✧ Ophiussa: A Terra das Serpentes
“Ophiussam appellabant: nam perhibent incolis eius gentem quandam esse, quae a serpentibus originem ducat.”
(Ora Maritima, Avieno, séc. IV)
“Chamavam-na Ophiussa: pois dizem que os seus habitantes descendem de um povo que tem origem nas serpentes.”
Há nomes que guardam portais.
Ophiussa é um deles.
Na Ora Marítima, poema latino do século IV, o poeta Avieno descreve um mundo arcaico, anterior à colonização romana, onde povos misteriosos habitavam as margens atlânticas da Península Ibérica. Entre eles, os Ofis — nome que em grego significa serpente. Segundo Avieno, estes povos ter-se-iam estabelecido no litoral ocidental da Ibéria, num território que passou a ser conhecido como Ophiussa: a Terra das Serpentes.
Mas o que significa isto?
Estaríamos perante um povo literal, que venerava serpentes, ou o nome esconde algo mais profundo?
Em todas as culturas antigas, a serpente surge como um arquetipo ambíguo e poderoso. Move-se entre mundos: desce à terra, desaparece no subsolo, renasce ciclicamente, renova a pele, vigia fontes e nascentes, contorce-se como os rios e os caminhos. Na Ibéria ancestral, a sua presença simbólica é marcada em pedras votivas, espadas, fíbulas e cerâmicas decoradas. É possível que estivesse ligada a cultos à fertilidade da terra, ao feminino primordial, ou a deuses ctónicos que regiam a vida invisível.
No Norte de Portugal e na Galiza, os santuários em promontórios, os castros elevados e as fontes encantadas preservam ainda hoje este imaginário — por vezes camuflado sob nomes cristãos, outras vezes em lendas de mouras, serpentes aladas e donzelas encantadas. O que a arqueologia não consegue provar com precisão, a tradição oral nunca deixou de contar.
Ao evocar o nome Ophiussa, este guia propõe mais do que um percurso físico.
Propõe uma travessia simbólica por um território que, em tempos, foi habitado por uma visão mítica da natureza. Um lugar onde o sagrado e o natural se fundiam.
Aqui, tudo começa com uma lenda.
Com a imagem de uma terra habitada outrora por serpentes — ou por povos que, como esta, sabiam reinventar-se, atentos às pulsações da terra, aos ciclos da natureza, ao invisível que habita em nós e em tudo o que nos rodeia.
A tua viagem começa neste limiar:
Entre o real e o mítico,
Entre o agora e o que nunca deixou de ser.

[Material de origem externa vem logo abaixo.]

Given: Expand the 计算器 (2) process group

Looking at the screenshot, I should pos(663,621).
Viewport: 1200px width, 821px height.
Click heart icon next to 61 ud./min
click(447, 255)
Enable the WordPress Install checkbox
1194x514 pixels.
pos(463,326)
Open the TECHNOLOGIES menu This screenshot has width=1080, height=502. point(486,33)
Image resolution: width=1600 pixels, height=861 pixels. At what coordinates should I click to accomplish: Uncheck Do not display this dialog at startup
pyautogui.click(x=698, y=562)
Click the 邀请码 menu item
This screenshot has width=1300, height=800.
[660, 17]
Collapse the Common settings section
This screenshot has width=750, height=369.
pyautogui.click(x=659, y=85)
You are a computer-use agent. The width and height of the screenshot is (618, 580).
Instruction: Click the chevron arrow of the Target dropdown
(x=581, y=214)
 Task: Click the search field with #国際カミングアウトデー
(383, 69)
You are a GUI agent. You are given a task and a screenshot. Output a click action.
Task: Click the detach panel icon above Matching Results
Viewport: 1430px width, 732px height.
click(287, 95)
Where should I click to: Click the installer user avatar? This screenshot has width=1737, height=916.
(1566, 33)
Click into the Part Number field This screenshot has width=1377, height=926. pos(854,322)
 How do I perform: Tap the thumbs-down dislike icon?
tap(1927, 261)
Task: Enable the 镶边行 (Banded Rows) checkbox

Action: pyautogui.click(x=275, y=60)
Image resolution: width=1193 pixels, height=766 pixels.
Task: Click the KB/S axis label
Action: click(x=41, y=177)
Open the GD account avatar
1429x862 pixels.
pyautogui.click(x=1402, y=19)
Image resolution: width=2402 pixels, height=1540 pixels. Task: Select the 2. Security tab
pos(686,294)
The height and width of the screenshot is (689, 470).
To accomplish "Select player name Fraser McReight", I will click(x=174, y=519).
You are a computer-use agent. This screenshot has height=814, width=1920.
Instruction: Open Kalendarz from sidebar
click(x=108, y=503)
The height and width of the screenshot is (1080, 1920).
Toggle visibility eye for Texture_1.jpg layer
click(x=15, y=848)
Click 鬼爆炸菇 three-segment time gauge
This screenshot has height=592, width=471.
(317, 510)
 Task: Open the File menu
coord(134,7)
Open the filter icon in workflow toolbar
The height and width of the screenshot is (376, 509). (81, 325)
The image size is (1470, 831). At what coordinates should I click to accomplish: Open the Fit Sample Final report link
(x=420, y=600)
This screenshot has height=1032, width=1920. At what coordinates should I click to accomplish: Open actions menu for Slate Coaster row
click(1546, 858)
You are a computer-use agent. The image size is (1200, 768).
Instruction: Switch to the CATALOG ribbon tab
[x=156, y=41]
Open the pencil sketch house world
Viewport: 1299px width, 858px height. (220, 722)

Bem-vindo à Terra das Serpentes.
Bem-vindo à Ophiussa.
✧ Lenda de Ophiussa: A Terra das Serpentes
“Ophiussam appellabant: nam perhibent incolis eius gentem quandam esse, quae a serpentibus originem ducat.”
(Ora Maritima, Avieno, séc. IV)
“Chamavam-na Ophiussa: pois dizem que os seus habitantes descendem de um povo que tem origem nas serpentes.”
Este é o ponto de partida mítico do nosso guia — a origem simbólica de um território que resiste no tempo e na memória. A Ora Maritima, poema latino do século IV atribuído a Avieno, descreve a costa ocidental da Ibéria com ecos de relatos muito mais antigos, talvez fenícios, onde se fala de uma terra chamada Ophiussa — “a terra dos Ofis”, ou simplesmente, “a terra das serpentes”.
Mas estas serpentes não eram vistas como ameaças. Pelo contrário, simbolizavam sabedoria, transformação e uma ligação profunda à terra e aos ciclos da natureza. Tal como em muitas mitologias antigas, a serpente é aqui guardião de segredos, protetor de fontes sagradas e mediador entre mundos — o visível e o invisível, o humano e o divino, a superfície e o subterrâneo.
A Ophiussa de Avieno estendia-se pelas margens do Atlântico, provavelmente desde o estuário do Tejo até ao norte da Galécia. É neste espaço mítico e físico que nasce o presente roteiro.
O nome “Land of Serpents” é um reencontro com esse imaginário esquecido.
Mais do que um nome antigo, Ophiussa é uma chave simbólica para compreender o território que vais explorar — onde rios, serras, castros, ruínas e lendas revelam uma paisagem viva, arquetípica e profundamente ritual.
Tal como os antigos peregrinos seguiam estrelas e signos, este guia convida-te a caminhar com um outro olhar. A travessia por estas terras não é apenas geográfica.
É interior.
É mítica.
É simbólica.
Porque quem entra em Ophiussa, raramente sai igual.